• TASK REQUIREMENTS:
1. From the Topics list in the page on preparing Hershey data, list the topics numbered 1 through 4.
2. Continue the page on preparing Hershey data from its last sentence.
━━━━━ PROVIDED PASSAGE ━━━━━
Up to the Contents

Back to Translating the Hershey Glyphs


Preparing Hershey Data

Topics

  1. Obtaining the Holzmann USENET Distribution
  2. Unpacking It
  3. Preparing It
  4. Bibliography
  5. *
  6. GNU® Free Documentation License (separate file)
  7. GNU General Public License (separate file)
  8. Legal

1 - Obtaining the Holzmann Distribution

The Peter Holzmann USENET Distribution of the Hershey Glyph data was posted to the USENET former newsgroup "mod.sources" in December 1986. It is archived in the "comp.sources.unix" archive, Volume 4. This is available from several sources online; at the time of writing these included the Internet Software Consortium (http://sources.isc.org/) and uu.net (ftp://ftp.uu.net/usenet/comp.sources.unix/).
━━━━━ AVAILABLE DATA ━━━━━
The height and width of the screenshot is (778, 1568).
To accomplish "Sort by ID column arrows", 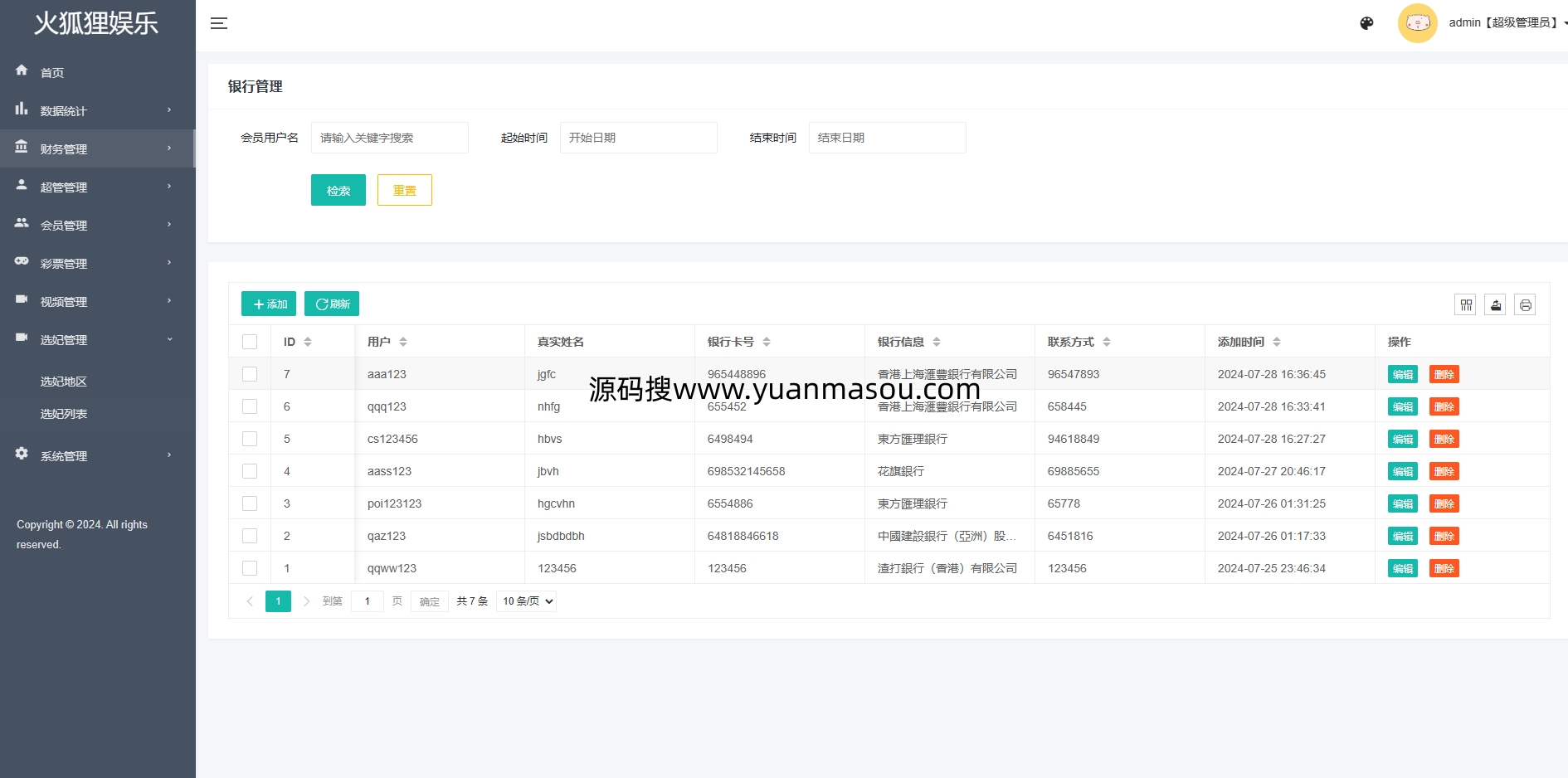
━━━━━
• TASK-BY-TASK ANSWERS:
1.
1. Obtaining the Holzmann USENET Distribution
2. Unpacking It
3. Preparing It
4. Bibliography

2.
Note that the Holzmann USENET Hershey Glyph Distribution Cover Statement in this distribution is slightly shorter than the version distributed with the Hershey Fonts in Ghostscript®. I do not know why.

2 - Unpacking It

The distribution is packaged in five files. Each of these uses the older "compress" program for data compression. Modern Linux® systems support the unpacking of this format.

To unpack them, I first uncompressed them:

uncompress part1.Z
uncompress part2.Z
uncompress part3.Z
uncompress part4.Z
uncompress part5.Z

The resulting five uncompressed files are "shell archives." This is a self-extracting format. As the files themselves indicate:

# This is a shell archive, meaning:
# 1. Remove everything above the #!/bin/sh line.
# 2. Save the resulting text in a file.
# 3. Execute the file with /bin/sh (not csh) to create the files:

Doing this for each file resulted in many files. I received an error message for several of the files. I haven't yet determined why:

$ sh part2
shar: extracting 'hersh.oc1' (26458 characters)
part2: test:   26458 hersh.oc1: integer expression expected
shar: extracting 'hersh.oc2' (26561 characters)
part2: test:   26561 hersh.oc2: integer expression expected
$ sh part3
shar: extracting 'hersh.oc3' (28258 characters)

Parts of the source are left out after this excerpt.